> **TASK ITEM**
Copy the headword module page from "मोड्युल:headword" down to "the submodule Module:headword/templates.", renaming each "documentation" to "manual".

> **STUDY TEXT**
मोड्युल:headword

	This documentation is out of date.
	The documentation on this page or section no longer reflects its current state, and some information may be missing or incorrect. Please help by editing the documentation page, and adding information about undocumented features, while removing information that is no longer applicable.

This module is used to show headword lines, along with any annotations like genders, transliterations and inflections. It's used by the template {{head}}, via the submodule Module:headword/templates.

format_headword

format_headword(heads, lang, sc)

Formats a headword, using the format appropriate for the given language object and script (see Module:script utilities#tag_text).

The heads parameter can either be a single string or a table of strings. If it's a table, then each string in the table is shown as a headword, separated by "or". This allows you to show multiple alternative headwords, such as when the same written form can be accented in different ways.

It has special behaviour in certain cases as well:

If an item in the heads parameter contains wikilinks, they are converted into language-section links for the given language (using Module:links#language_link, which is also used by {{l}}). For example, giving "[[give]] [[up]]" if the language provided is English will produce: [[give#English|give]] [[up#English|up]]. If string is prefixed with * or if any of the links are, then they are interpreted as reconstructed terms and it will create links to the appendix namespace as appropriate.
If heads is empty (nil or the empty table), it will default to mw.title.getCurrentTitle().subpageText (equivalent to {{SUBPAGENAME}} in templates).
- If the page name contains spaces, it is split and each individual word is automatically wikilinked as above.
- If the current page is in the appendix namespace, and the language's type (in Module:languages) is not appendix-constructed, then a * will be prepended to the headword to indicate that it is a reconstructed term.

format_transliteration

format_transliteration(tr, lang)

If the transliteration is specified and non-empty, adds some stuff before and after it. For example, if the transliteration is 'foo' and the language is Hebrew, produces

 [[Wiktionary:Hebrew transliteration|•]] (<span lang="">foo</span>)

> **GIVEN MATERIAL**
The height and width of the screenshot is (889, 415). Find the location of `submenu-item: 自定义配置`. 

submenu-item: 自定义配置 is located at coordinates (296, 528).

> **RESULT OF THIS EXERCISE**
मोड्युल:headword

	This manual is out of date.
	The manual on this page or section no longer reflects its current state, and some information may be missing or incorrect. Please help by editing the manual page, and adding information about undocumented features, while removing information that is no longer applicable.

This module is used to show headword lines, along with any annotations like genders, transliterations and inflections. It's used by the template {{head}}, via the submodule Module:headword/templates.